Vitamin D, known as the “sunshine vitamin,” is one of the most important and powerful nutrients for supporting the immune system. Numerous studies have shown that it helps reduce the risk of colds and flu, and in reducing symptoms in upper respiratory tract infections. [https://pubmed.ncbi.nlm.nih.gov/23242238/]
A recent study conducts by Trinity College Dublin showed that Vitamin D may help build resistance to respiratory infections, including COVID 19.[https://tilda.tcd.ie/publications/reports/pdf/Report_Covid19VitaminD.pdf]
Unfortunately, a high percentage of the population in Ireland is deficient, so daily supplementation offers the best protection. [https://tilda.tcd.ie/news-events/2017/1710-vitamin-d-paper/]
Co-author of the study Dr. Eamon Laird advised,
“Eating foods such as oily fish, eggs, vitamin D-fortified cereals or dairy products, and a daily 400 IU (10ug) vitamin D supplement, can help avoid deficiency.”
B Vitamins are water soluble vitamins, this means that they cannot be stored in the body and to maintain adequate amounts, you must consume this each day.
There are 7 B Vitamins but the ones that have been found to support normal functioning of the immune systems are B1- Thiamine, B2- Riboflavin, B5- Pantothenic acid, B6- Pyridoxine, B9- Folate and B12- Cobalamin.
Vitamin B6 is vital to supporting biochemical reactions in the immune system, helping it to respond appropriately. A B6 deficiency may also reduce your body’s production of white blood cells. [ https://pubmed.ncbi.nlm.nih.gov/8302491/ ]
Folate (B9) and B12 along with iron are required by the body to create healthy red blood cells. B12 and B9 are also needed for tissue and cell repair.

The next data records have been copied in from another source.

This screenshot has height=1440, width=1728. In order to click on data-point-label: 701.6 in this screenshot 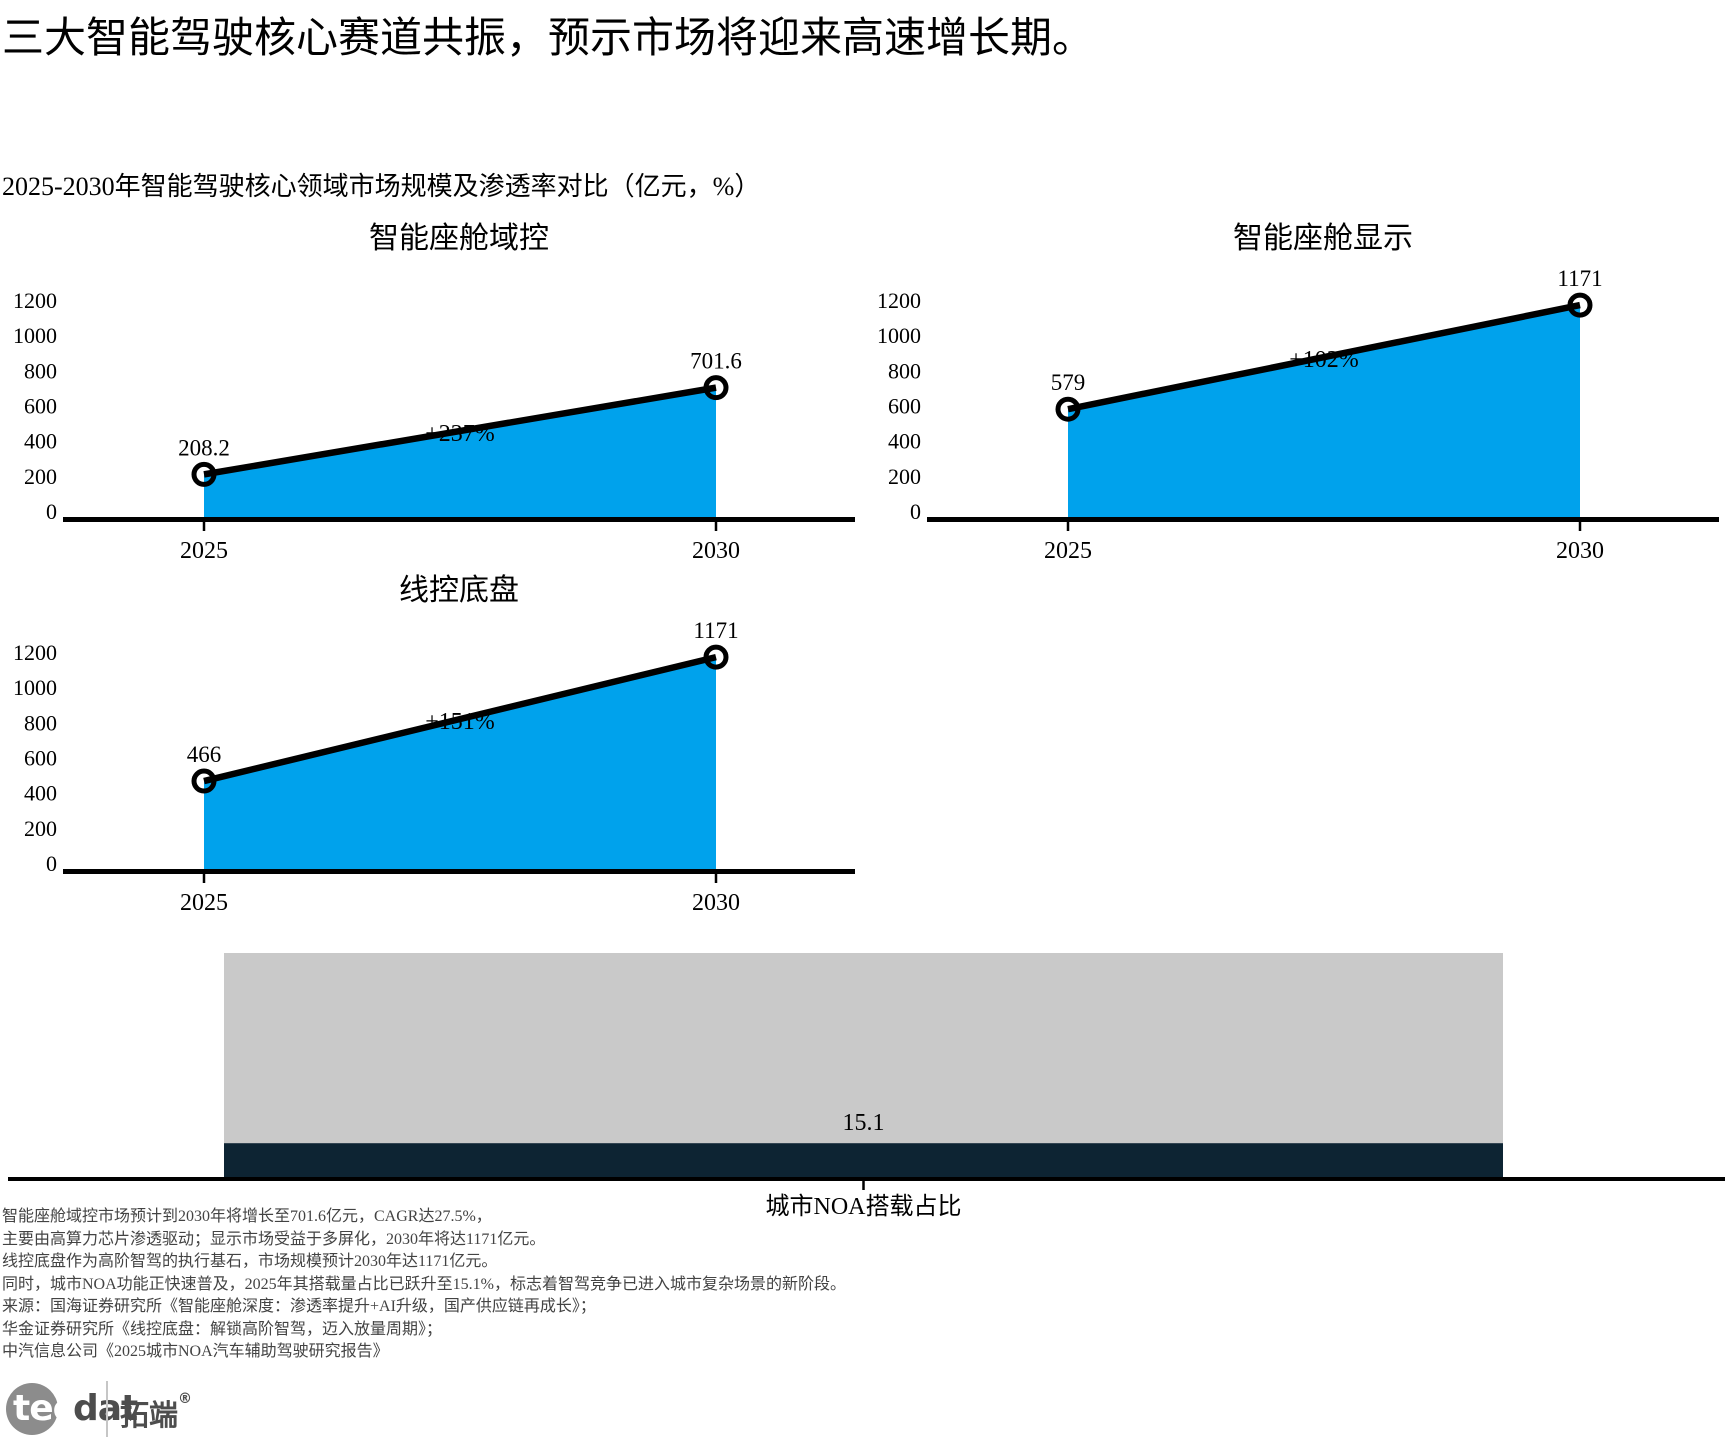, I will do `click(716, 362)`.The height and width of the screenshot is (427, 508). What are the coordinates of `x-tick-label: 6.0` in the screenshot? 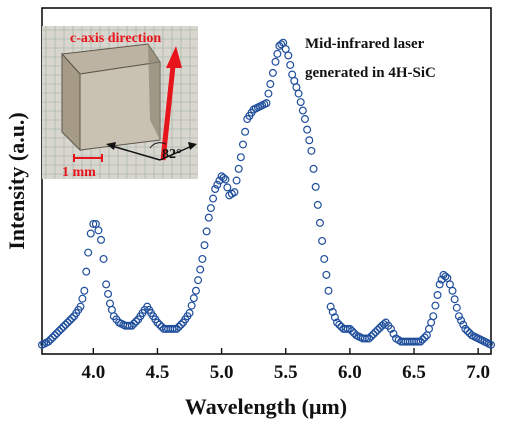 It's located at (350, 372).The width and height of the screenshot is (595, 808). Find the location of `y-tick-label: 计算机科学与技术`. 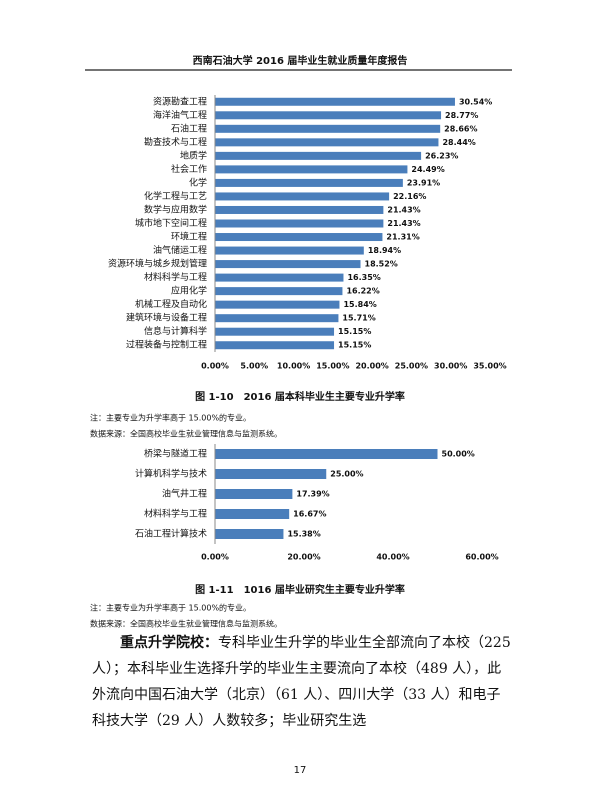

y-tick-label: 计算机科学与技术 is located at coordinates (171, 474).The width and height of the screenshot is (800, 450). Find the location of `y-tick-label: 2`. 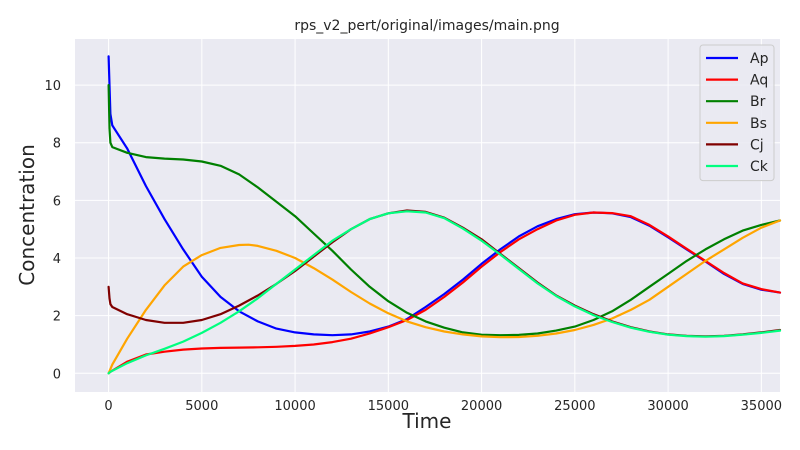

y-tick-label: 2 is located at coordinates (57, 318).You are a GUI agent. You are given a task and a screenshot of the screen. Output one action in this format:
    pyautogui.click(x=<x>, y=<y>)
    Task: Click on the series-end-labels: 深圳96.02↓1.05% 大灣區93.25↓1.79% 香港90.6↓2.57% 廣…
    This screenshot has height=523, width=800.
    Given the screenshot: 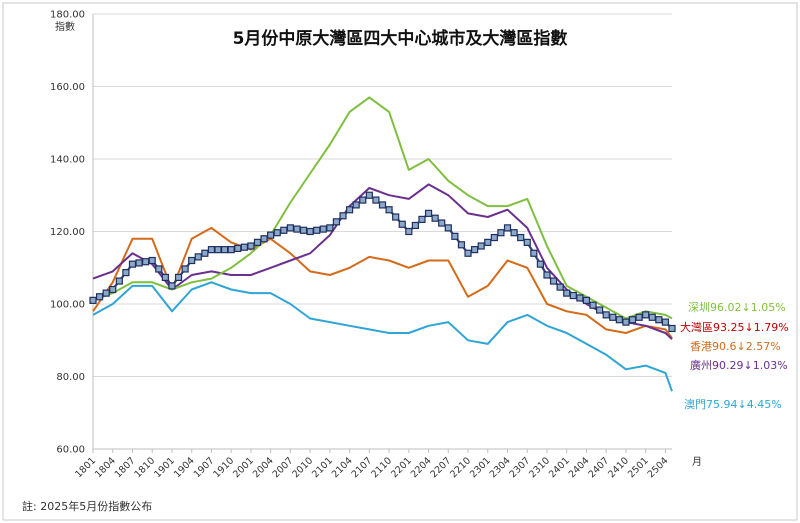 What is the action you would take?
    pyautogui.click(x=734, y=356)
    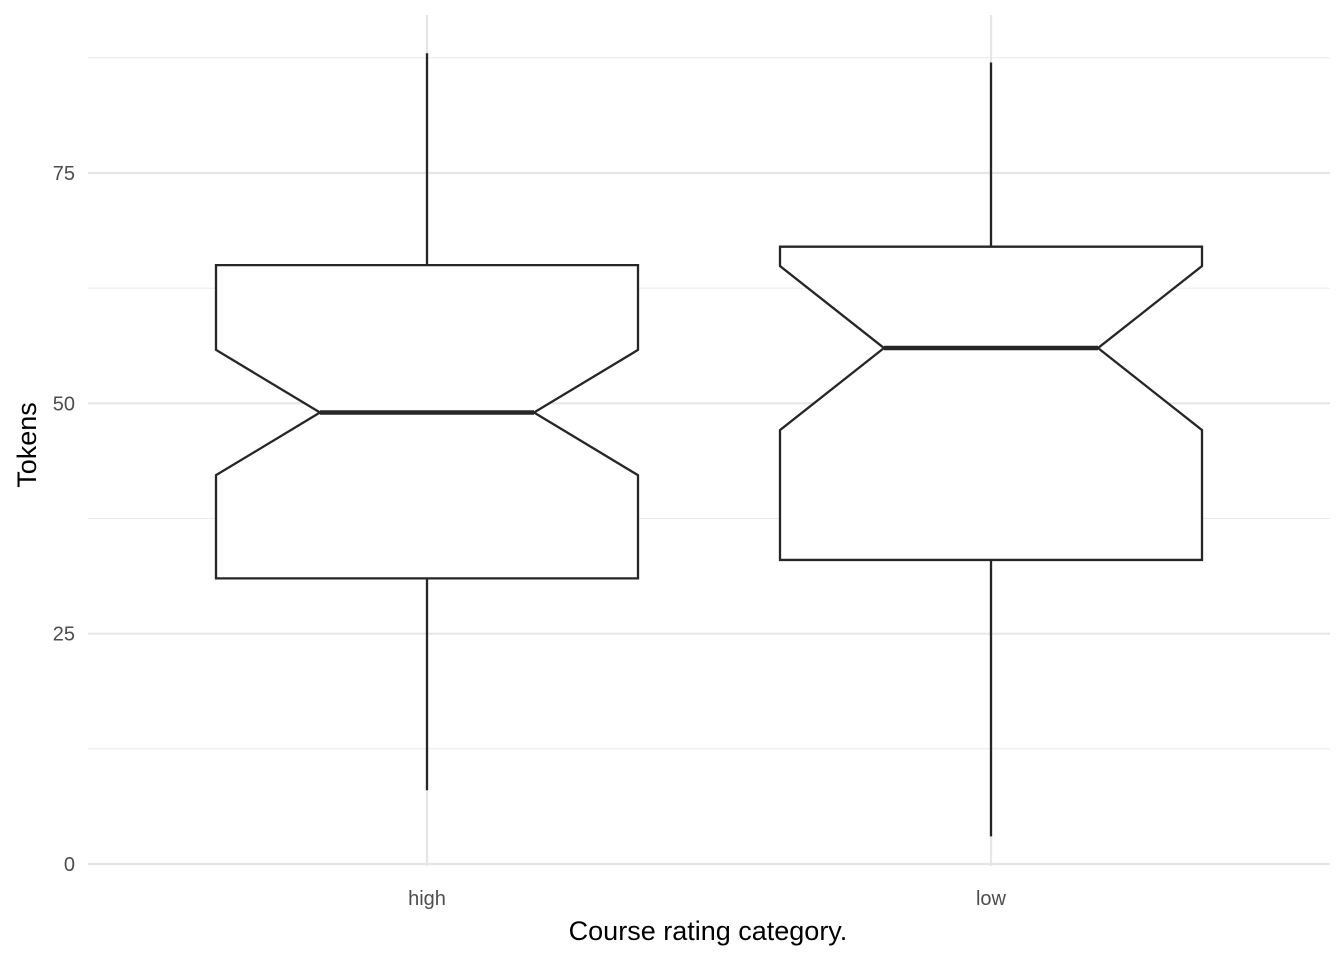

Vitamins B1, B2, B9 and Biotin (sometimes referred to as B7), are required for the create of antibodies, a type of white blood cell [https://pubmed.ncbi.nlm.nih.gov/565055/].
Supporting Your Immune System: Conclusion
There is no one food that will allow you to support your immune system. Following a varied diet and balanced lifestyle can allow you to meet your body’s daily requirements. By including a variety of vegetables (7 per day minimum), fruit (2 per day), protein and fats e.g. omega 3 fatty acids will allow your body to support its normal immune function.
However, those with digestive disorders such as IBS, IBD (Crohn’s, Ulcerative Colitis) and those following a restrictive diet may find it more difficult to meet their nutrient needs through diet alone. Additionally, some medications such as antacids can lower stomach acid, reducing the body’s ability to digest food efficiently and ‘cleave off’ these nutrients.
Lifestyle factors such as consuming lots of processed foods, stress, lack of sleep, smoking and drinking alcohol can lower your nutrient status.
If you are unable to meet your dietary needs through food, for whatever reason, a multivitamin and mineral supplement may be of benefit to you in maintaining a healthy immune system.